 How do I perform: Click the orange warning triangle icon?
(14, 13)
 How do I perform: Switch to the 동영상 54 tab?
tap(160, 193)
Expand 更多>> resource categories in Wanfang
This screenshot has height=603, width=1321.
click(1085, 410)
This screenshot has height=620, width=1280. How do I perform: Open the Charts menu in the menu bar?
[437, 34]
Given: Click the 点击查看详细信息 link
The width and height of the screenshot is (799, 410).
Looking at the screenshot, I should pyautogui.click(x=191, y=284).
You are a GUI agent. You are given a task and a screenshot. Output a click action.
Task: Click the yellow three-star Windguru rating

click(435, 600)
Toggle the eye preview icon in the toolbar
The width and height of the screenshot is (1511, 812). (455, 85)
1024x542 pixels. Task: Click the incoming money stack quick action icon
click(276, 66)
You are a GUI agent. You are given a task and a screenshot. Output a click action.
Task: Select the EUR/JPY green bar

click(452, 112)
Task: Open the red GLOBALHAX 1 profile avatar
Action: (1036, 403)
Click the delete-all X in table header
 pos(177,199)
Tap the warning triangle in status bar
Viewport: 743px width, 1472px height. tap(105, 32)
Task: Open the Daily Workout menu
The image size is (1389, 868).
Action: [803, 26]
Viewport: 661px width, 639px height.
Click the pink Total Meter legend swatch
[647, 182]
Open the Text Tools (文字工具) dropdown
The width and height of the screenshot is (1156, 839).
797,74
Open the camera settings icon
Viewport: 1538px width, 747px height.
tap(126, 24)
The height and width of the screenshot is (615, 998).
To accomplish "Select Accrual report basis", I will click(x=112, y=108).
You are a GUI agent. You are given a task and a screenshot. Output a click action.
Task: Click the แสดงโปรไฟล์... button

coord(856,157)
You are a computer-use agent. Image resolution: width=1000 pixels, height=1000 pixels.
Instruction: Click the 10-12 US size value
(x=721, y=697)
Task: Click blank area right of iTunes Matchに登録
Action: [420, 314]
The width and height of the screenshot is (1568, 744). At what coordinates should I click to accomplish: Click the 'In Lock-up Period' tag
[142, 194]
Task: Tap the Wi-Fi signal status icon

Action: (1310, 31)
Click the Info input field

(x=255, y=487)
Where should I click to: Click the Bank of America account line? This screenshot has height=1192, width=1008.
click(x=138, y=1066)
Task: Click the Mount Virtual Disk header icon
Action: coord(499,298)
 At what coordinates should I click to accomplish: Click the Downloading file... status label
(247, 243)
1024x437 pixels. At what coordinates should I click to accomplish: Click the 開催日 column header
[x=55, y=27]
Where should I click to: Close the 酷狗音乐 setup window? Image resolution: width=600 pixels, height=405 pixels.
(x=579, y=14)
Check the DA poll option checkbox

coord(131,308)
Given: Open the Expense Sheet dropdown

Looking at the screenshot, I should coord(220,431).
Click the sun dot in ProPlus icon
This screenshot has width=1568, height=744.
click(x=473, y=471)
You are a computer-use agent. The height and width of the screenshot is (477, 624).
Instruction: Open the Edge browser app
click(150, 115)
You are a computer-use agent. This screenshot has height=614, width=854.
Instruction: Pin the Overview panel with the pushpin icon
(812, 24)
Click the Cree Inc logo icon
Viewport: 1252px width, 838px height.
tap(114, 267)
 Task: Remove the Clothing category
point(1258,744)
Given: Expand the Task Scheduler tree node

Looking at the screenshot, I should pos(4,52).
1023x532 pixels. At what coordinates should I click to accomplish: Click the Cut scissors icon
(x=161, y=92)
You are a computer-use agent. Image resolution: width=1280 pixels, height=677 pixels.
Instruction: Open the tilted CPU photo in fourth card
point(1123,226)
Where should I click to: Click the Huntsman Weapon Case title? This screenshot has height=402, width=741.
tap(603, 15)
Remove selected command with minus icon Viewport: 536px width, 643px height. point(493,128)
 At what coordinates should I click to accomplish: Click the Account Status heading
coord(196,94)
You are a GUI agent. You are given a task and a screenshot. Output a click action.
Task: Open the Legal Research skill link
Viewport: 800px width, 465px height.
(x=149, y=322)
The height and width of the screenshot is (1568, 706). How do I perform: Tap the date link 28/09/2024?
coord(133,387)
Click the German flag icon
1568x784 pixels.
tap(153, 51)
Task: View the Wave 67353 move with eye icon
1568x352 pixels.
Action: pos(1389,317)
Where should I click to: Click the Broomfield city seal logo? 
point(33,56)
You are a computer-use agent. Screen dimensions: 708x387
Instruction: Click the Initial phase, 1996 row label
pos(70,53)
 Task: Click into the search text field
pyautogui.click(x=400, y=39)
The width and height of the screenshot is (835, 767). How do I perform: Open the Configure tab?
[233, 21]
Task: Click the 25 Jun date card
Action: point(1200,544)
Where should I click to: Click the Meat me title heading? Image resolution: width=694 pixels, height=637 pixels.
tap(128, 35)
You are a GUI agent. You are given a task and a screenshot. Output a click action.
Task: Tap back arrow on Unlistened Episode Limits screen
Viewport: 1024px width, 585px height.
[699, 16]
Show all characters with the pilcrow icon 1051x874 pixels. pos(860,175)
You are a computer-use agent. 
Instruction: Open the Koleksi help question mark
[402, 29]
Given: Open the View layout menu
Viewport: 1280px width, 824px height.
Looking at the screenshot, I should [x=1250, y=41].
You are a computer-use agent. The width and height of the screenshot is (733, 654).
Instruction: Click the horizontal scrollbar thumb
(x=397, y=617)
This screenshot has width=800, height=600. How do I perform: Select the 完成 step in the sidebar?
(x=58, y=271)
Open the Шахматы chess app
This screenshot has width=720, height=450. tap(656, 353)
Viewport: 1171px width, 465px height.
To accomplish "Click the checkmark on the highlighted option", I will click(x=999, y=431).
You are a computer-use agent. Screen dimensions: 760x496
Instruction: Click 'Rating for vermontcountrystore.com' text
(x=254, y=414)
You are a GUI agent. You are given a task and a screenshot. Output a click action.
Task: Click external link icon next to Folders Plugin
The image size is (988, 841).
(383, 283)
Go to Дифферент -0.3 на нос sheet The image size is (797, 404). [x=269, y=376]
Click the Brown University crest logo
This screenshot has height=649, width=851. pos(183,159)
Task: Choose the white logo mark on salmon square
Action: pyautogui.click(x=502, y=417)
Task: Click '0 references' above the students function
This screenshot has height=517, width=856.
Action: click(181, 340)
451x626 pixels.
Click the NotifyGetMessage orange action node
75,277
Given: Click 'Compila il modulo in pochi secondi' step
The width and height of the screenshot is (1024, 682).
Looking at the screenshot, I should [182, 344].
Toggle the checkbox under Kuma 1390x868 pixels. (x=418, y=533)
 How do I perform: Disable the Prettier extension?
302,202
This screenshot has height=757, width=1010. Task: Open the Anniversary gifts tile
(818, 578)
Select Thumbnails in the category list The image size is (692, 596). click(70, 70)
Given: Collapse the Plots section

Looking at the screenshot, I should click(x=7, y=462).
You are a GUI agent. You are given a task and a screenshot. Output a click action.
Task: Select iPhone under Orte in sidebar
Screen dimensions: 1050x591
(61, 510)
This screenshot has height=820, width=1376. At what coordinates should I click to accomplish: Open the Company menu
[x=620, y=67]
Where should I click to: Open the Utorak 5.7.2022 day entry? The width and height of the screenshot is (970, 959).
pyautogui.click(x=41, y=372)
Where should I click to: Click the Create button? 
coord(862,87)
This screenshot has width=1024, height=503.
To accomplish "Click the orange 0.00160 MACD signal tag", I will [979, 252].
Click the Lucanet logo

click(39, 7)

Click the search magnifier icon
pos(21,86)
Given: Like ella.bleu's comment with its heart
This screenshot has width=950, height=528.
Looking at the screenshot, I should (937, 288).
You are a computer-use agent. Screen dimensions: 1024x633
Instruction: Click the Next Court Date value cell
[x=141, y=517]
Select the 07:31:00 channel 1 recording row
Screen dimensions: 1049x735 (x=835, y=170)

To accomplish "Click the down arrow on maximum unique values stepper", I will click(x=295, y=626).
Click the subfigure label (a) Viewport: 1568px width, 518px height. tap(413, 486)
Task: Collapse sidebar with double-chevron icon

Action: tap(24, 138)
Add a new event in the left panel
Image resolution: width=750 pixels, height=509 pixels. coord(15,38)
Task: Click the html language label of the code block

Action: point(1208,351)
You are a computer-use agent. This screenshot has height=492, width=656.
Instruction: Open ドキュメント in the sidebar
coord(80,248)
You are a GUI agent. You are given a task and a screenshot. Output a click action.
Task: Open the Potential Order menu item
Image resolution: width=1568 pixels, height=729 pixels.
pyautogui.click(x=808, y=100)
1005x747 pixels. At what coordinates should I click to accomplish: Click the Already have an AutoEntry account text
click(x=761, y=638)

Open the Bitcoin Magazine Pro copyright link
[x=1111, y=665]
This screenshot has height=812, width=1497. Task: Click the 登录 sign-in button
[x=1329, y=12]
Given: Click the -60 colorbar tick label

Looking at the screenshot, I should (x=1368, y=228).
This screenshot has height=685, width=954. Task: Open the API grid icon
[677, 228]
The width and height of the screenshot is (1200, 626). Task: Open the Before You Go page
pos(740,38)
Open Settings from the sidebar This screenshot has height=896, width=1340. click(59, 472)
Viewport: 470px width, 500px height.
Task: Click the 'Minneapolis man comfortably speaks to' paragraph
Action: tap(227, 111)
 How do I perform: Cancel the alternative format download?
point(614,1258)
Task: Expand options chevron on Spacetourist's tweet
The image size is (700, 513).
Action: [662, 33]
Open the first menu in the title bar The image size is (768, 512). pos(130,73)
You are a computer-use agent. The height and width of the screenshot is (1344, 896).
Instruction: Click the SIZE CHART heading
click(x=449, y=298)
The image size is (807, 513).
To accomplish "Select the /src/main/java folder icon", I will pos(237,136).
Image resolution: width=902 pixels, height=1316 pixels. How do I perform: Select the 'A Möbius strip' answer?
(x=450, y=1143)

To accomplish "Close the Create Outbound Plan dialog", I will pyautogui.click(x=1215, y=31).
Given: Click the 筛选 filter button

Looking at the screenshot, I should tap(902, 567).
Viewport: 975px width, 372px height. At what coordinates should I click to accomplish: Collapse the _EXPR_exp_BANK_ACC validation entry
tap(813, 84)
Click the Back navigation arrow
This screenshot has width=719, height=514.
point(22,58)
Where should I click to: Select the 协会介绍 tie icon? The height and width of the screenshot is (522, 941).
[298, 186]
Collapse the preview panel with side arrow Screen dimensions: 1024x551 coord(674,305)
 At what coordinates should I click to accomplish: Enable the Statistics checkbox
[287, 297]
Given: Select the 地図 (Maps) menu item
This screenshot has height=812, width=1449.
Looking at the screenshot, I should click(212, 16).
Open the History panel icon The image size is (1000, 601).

**Task to carry out:** Give the number of lines in the records that contain the string "item", and write nothing besides that number.

**Answer section:** 2